We needed a better model. So we designed one.

AST v1.0 — Agent Skill Threats

The new system is called AST v1.0, short for Agent Skill Threats. It’s a fixed, versioned taxonomy of 10 threat types — inspired by OWASP Top 10 but focused on what bad outcome the author intended rather than what tools the skill happens to use.

The 10 types:

CodeName
AST-01Data Exfiltration
AST-02Credential Harvesting
AST-03Persistent Backdoor
AST-04Context Manipulation
AST-05Destructive Operations
AST-06Scope Escalation
AST-07Supply Chain Compromise
AST-08Obfuscated Behavior
AST-09Undisclosed Network Activity
AST-10Unbounded Autonomy

Each finding in an audit maps to exactly one of these types. That gives us a common vocabulary for describing threats across hundreds of different skills — and gives users a way to filter on the specific risks they care about. An agent that handles financial transactions has different concerns than a code editor. AST types let you query for what actually matters to you.
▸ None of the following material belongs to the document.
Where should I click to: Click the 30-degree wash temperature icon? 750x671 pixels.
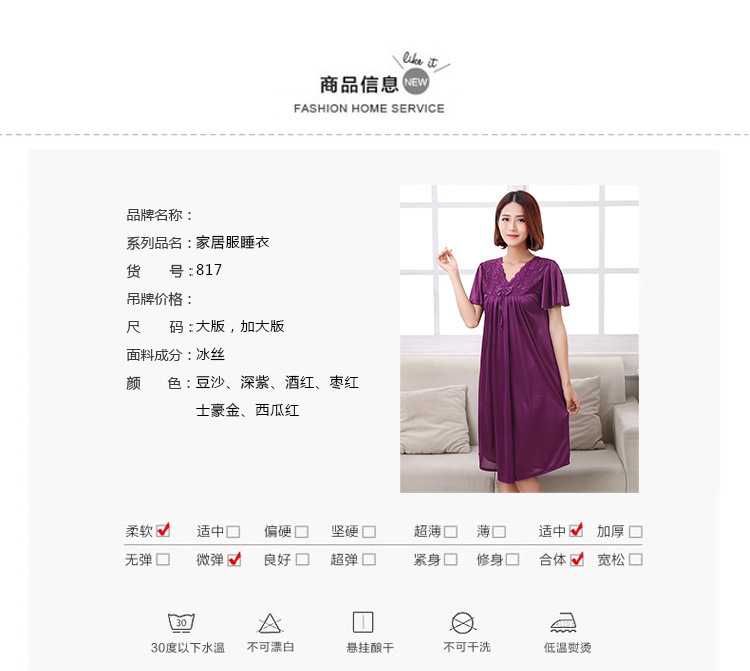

Three Scores Instead of Two Enums

Instead of two categorical labels, each audit now produces three numeric scores on a 0–100 scale:

Malicious Intent — Is the author trying to harm users? This is driven purely by findings classified as malicious. A skill with no malicious findings scores 0 here regardless of how powerful it is.
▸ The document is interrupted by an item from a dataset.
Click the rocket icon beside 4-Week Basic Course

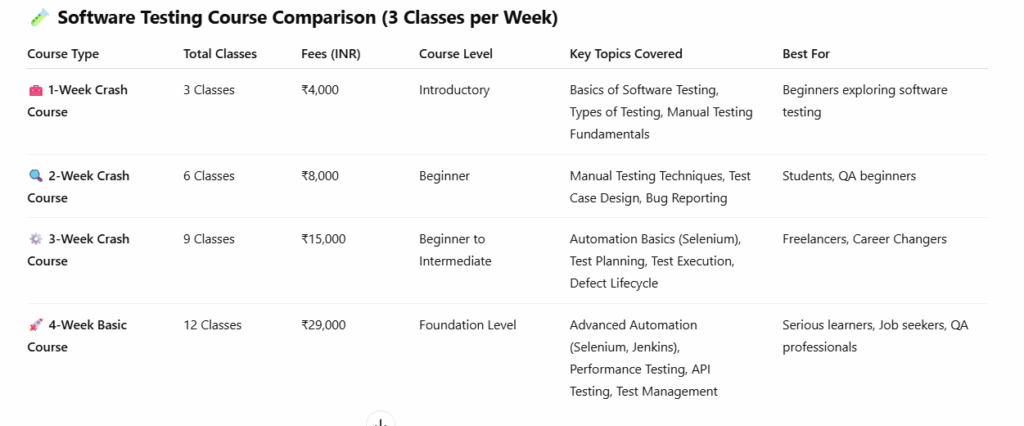(36, 325)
Inherent Capability — How much damage could this skill cause if it went wrong? This captures the skill’s power level independent of intent. A broad file manager with delete access scores high here even if the author had perfectly good intentions.

Misuse Surface — How likely is an agent to go off the rails with this skill? This focuses on negligent and accidental findings — cases where the code is well-meaning but poorly guarded. Unconfirmed delete operations and unbounded autonomy get extra weight here.
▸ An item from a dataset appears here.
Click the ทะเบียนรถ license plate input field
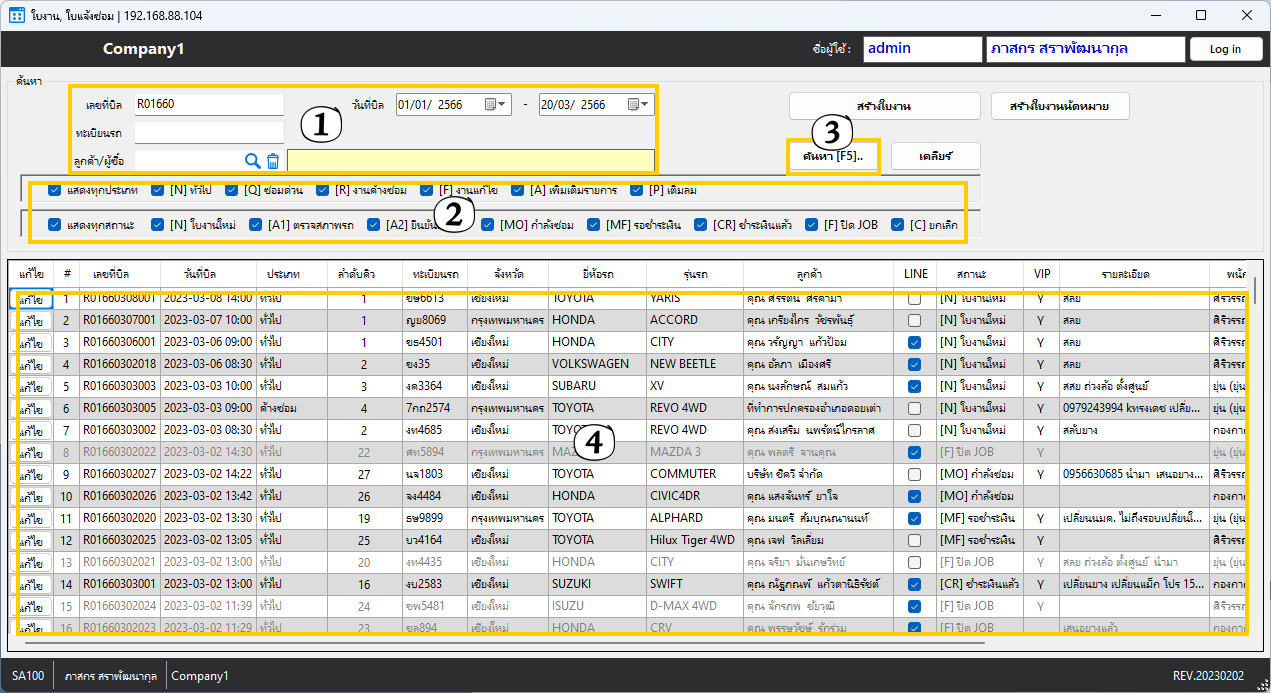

These three scores combine into a single Overall Exposure number:

overallExposure = maliciousIntentScore × 1.0
               + inherentCapabilityScore × 0.01
               + misuseSurfaceScore × 0.05

The weighting is deliberately lopsided. A little bit of detected malice should dominate the score completely. A skill with credential exfiltration gets an overall exposure around 80. A powerful-but-honest file manager with no confirmation gates gets around 4.6. Those are very different situations and the score reflects it.

Intent Classification

One other thing the old model couldn’t do: distinguish between a skill author who was trying to hurt you, one who was careless, and one who built something genuinely risky by accident.

Every finding in AST v1.0 has an intent classification:

  • Malicious — The author deliberately designed this to harm users. A hardcoded exfiltration endpoint receiving encoded file contents.
  • Negligent — The author should have known better. Logging API keys to a world-readable file.
  • Accidental — Legitimate capability that could cause harm through normal or off-rails agent use. A delete tool with no confirmation step.

This matters because the right response is different in each case. Malice means “do not install this, ever.” Negligence means “the author made a mistake you should know about.” Accidental risk means “this is a powerful tool — understand what it can do before handing it to an autonomous agent.”

What Happens Now

We have roughly 600 skills audited under the old two-axis model. Those results are not migrated to AST v1.0 — they’re re-audited. The new schema requires evidence fields and intent classifications that can’t be inferred from the old format. You can’t just convert “high danger” into scores; you need the auditor to go back to the source code.

So that’s what we’re doing: re-running the full audit pipeline under the new prompt and schema. Every existing result gets replaced. Skills that were flagged under the old model for using Bash will likely come back with lower exposure scores. Skills that have actual credential access or undisclosed network calls will show up more clearly.

The marketplace will eventually expose the exposure score and AST type breakdowns in the UI — so you can search for “show me everything with a misuse surface above 20” or “filter out anything with an AST-02 finding.” That’s the endgame: a catalog where the trust data is machine-queryable, not just human-readable.

For now: re-audit running, scores incoming, taxonomy versioned and documented.